|M.Sc Student||Gazitt Tal|
|Subject||The Identification and Characterization of a New Splice-|
Variant of the Murine Interleukin-27 Receptor
|Department||Department of Medicine||Supervisor||Professor Nathan Karin|
WSX-1 is a member of the class I cytokine receptor family, and together with gp130, it serves to bind the pro-inflammatory cytokine IL-27. In this work, a novel splice isoform of mIL-27R, 297bp ORF, was isolated and characterized. Bioinformatics-derived tools were used to show that 297bp ORF is the expressed product of an extended first exon of mIL-27R, retaining a part of the first intron of the full-length mIL-27R gene. This intron, which is flanked by the weak, non-canonical splice site pair CG-GC, contains a STOP codon, hypothetically leading to the formation of a small and compact, globular isoform. Structurally, the retained intron introduces a major change in the encoded protein, namely, the addition of a second α helix motif, which displaces the β sheet motifs found in the full-length isoform. Despite its small size, 297bp ORF is predicted to contain several functional sites, including glycosaminoglycan and N-myristoylation attachment sites, and Protein Kinase C and Casein Kinase II phosphorylation sites.

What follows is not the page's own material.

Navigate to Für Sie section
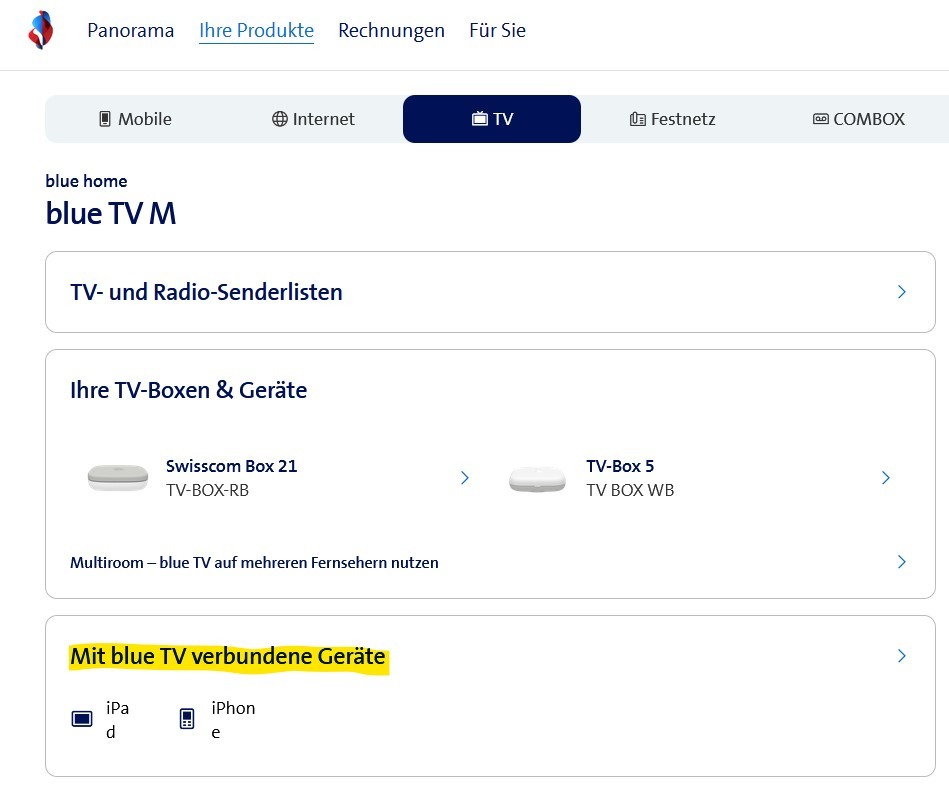 click(497, 31)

Studies targeted at elucidating the biological function of the novel splice variant showed that it is expressed in cells of both innate and adaptive immunity. In vitro experiments showed that increasing concentrations of a fusion construct composed of 297bp ORF and mIgG1 added to cultured primary splenocytes derived from a C57BL/6 Experimental Autoimmune Encephalomyelitis (EAE) mouse stimulated the secretion of IL-4 in a dose-dependent manner and inhibited the secretion of IL-2. Moreover, a humoral immune response directed specifically against the unique portion of 297bp ORF exacerbated the course of on-going Adjuvant Induced Arthritis (AIA) in DNA vaccinated Lewis rats. The antibody titer generated against 297bp ORF by the immunized rats correlated with the clinical severity of systemic inflammation and with the marked mononuclear cell infiltration and cartilage destruction observed in histological sections taken from the DNA vaccinated rats. Taken together, these results suggest that 297bp ORF may play an anti-inflammatory role, perhaps by serving as a soluble decoy receptor for a pro-inflammatory cytokine such as IL-27.